- **Saved entries**
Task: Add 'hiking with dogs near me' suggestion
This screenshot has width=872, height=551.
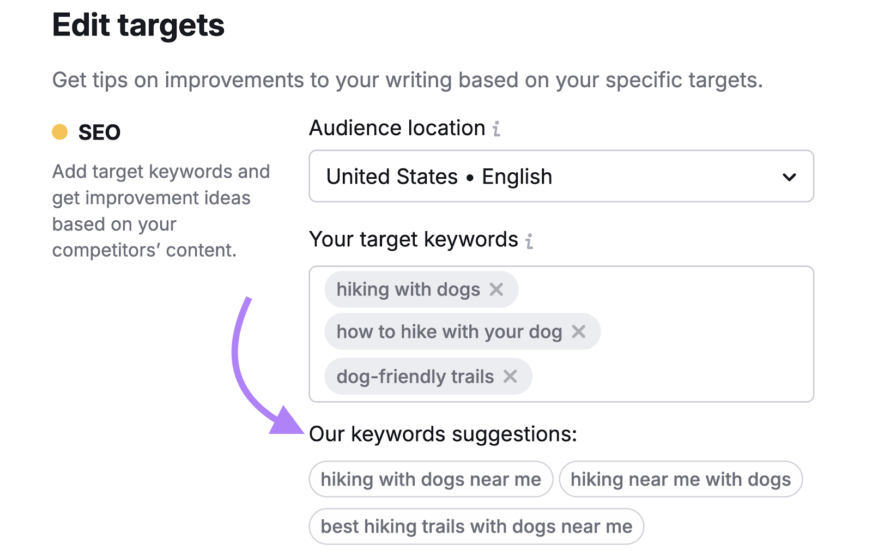Action: (431, 479)
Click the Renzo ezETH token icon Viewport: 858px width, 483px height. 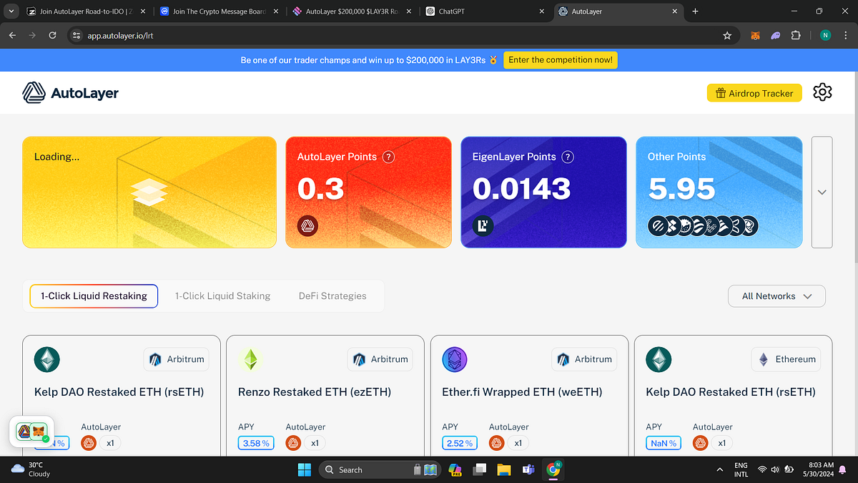(x=251, y=359)
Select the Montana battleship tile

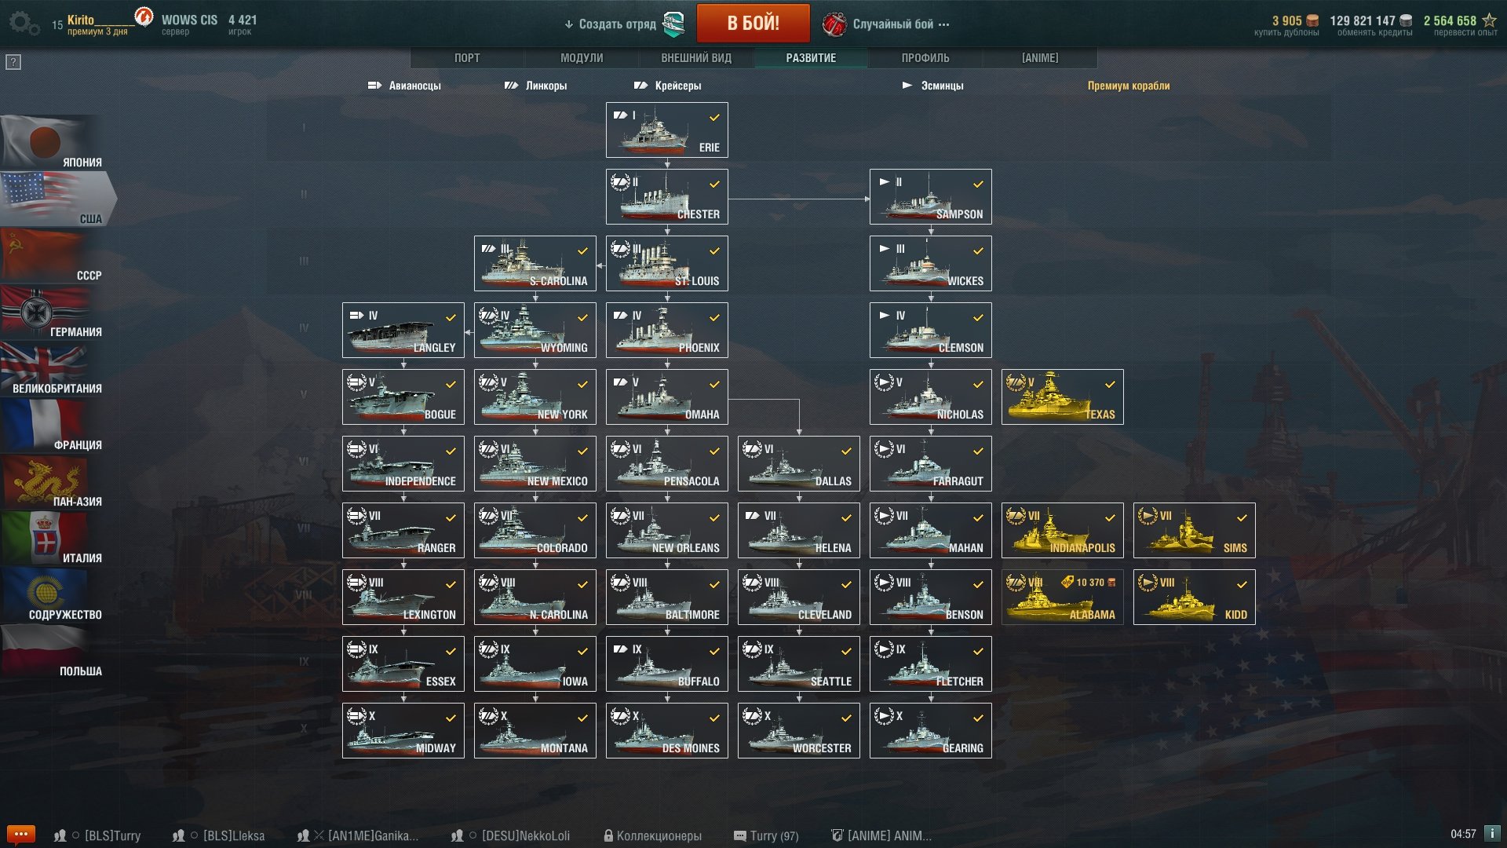pyautogui.click(x=535, y=731)
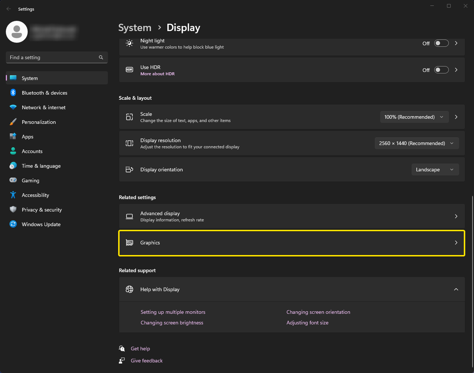Screen dimensions: 474x373
Task: Click the user profile avatar
Action: [17, 32]
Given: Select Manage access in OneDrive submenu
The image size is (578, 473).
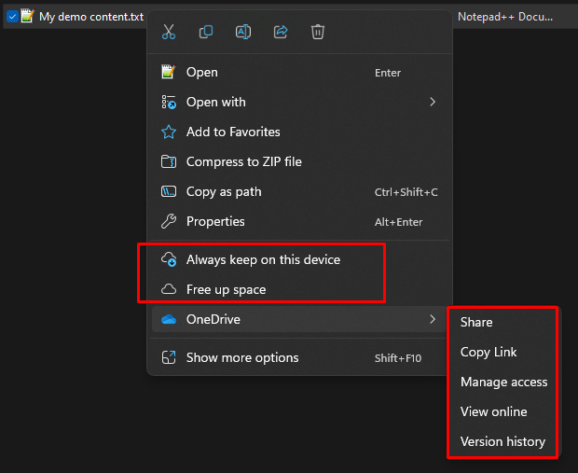Looking at the screenshot, I should pos(503,382).
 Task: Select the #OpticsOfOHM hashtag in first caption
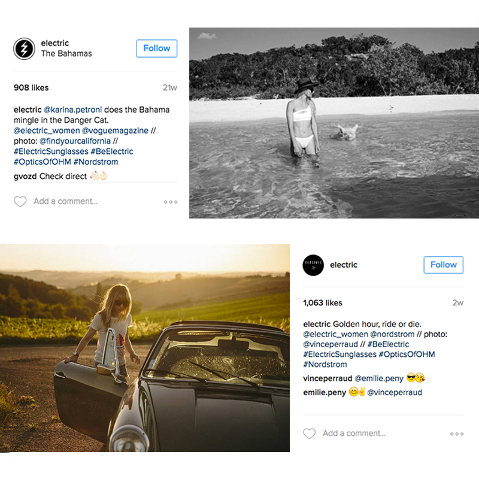pyautogui.click(x=41, y=162)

- **DIRECTIONS**
Write out exactly the lines from the line holding "Select the Montana battleship tile" through the last line of the records above, inclusive, and nothing more. Leave out the pictures.

- **EXERCISE SOLUTION**
Select the Montana battleship tile

pyautogui.click(x=535, y=731)
Screen dimensions: 474x373
Task: Click the user profile avatar
Action: [17, 32]
Given: Select Manage access in OneDrive submenu
The image size is (578, 473).
Looking at the screenshot, I should pos(503,382).
 Task: Select the #OpticsOfOHM hashtag in first caption
pyautogui.click(x=41, y=162)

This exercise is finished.